— START OF Passage shown —
One sherd of flint gritted hand-made pottery found in fieldwalking.

Location

Grid reference Centred TM 614 254 (117m by 99m)
Map sheet TM62NW
Civil Parish HEMINGSTONE, MID SUFFOLK, SUFFOLK

Map

Type and Period (1)

Full Description

One sherd of flint gritted hand-made pottery found in fieldwalking. Finds mainly Rom (S1).

With the cooperation of both the owner and the farmer, Mr R .Miles, cropmarks indicating foundations and postholes of a Roman building, confirmed by a magnetometry survey, were examined. Areas over the postholes and across the line of an enclosure ditch were stripped, revealing the footing of a back wall with a short return, plus one line of three postholes. The shallow footings contained much chalk and wall plaster throughout, with the junction angle of the footings being of dumped large flints, broken tile, imbrices and occasional box tile (one of which had unusual vertical combing), with coarse wall plaster scattered in with traces of opus signinum. I had mistakenly assumed that a badly laid brick tesserae floor previously found would be here, but this was finally re-located inside the enclosure ditch, in an area of heavily magnetised deposits on the geophysical survey. The finds associated with the small area opened, indicated that this was the rubble spread from the house preceding the aisled building and the source of the ceramic building material in the latter’s footings. The long footings ended in a clean, deliberate end and as there was no sign in our stripped area of a return wall at that end, it looks oddly as if there was an open end to the building. The platform on which the building was situated has been much eroded at its downslope side, causing those features to be either truncated or missing. We are not sure whether it was ever completed; the sectioned posthole showed a post-pipe backfilled with the same fill mix as covered the floor area, the post having been cleanly removed. The flooring layer itself had late 4th-century bowls and part of a hard-chalk, chiselled ‘brick’, presumed to be from the former buildings’ internal partition walling. The enclosure ditch section downhill was rich in finds, the base having cordoned and decorated pottery typical of the mid 1st to the early 2nd century, along with prehistoric flint- tempered pottery; finds becoming later at the top (late 2nd century at provisional dating). Some excellent fine glass, and a turned jet bead came from the top, plus part of a grey ware coarse beaker with “*(N?)IO” scratched on the base, while a blue glass bead of a type popular in the Iron Age came from a part-excavated linear feature nearby.
— END OF Passage shown —
— START OF Supplied information —
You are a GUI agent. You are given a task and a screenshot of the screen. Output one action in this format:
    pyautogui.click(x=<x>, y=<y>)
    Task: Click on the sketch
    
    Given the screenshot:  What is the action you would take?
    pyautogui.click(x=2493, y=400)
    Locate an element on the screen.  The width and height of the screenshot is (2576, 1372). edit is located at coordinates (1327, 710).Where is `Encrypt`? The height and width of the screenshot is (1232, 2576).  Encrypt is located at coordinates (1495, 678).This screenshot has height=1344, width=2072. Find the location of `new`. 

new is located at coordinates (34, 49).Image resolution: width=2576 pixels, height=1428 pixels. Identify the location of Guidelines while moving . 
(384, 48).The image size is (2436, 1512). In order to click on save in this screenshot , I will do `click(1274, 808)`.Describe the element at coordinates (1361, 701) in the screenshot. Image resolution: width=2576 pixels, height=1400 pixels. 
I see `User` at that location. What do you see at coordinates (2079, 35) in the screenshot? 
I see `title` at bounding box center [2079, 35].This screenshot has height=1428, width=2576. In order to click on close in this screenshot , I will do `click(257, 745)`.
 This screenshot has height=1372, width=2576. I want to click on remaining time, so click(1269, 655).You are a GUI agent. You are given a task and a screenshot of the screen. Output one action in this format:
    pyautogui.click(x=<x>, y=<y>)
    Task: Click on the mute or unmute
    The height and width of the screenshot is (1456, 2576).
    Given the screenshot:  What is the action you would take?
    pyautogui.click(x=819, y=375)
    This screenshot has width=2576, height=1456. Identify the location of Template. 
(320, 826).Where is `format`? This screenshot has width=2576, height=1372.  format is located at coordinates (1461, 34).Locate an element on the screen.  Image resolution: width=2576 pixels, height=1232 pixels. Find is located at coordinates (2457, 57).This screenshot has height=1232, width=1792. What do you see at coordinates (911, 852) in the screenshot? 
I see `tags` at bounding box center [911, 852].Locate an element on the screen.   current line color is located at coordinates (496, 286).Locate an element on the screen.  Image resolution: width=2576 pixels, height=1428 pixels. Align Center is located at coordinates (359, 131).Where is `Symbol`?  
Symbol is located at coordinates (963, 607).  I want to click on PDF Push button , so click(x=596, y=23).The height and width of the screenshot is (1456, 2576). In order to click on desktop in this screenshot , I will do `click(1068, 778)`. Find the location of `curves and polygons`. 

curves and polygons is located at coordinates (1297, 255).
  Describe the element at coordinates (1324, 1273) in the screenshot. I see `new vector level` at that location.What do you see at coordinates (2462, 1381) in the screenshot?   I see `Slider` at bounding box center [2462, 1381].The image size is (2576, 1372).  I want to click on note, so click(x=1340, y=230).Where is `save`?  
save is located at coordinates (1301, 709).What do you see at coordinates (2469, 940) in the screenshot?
— END OF Supplied information —
▶ _To be done_
In the Hemingstone site record, where was the badly laid brick tesserae floor finally re-located?

▶ _Reply to the task_
Inside the enclosure ditch, in an area of heavily magnetized deposits on the geophysical survey.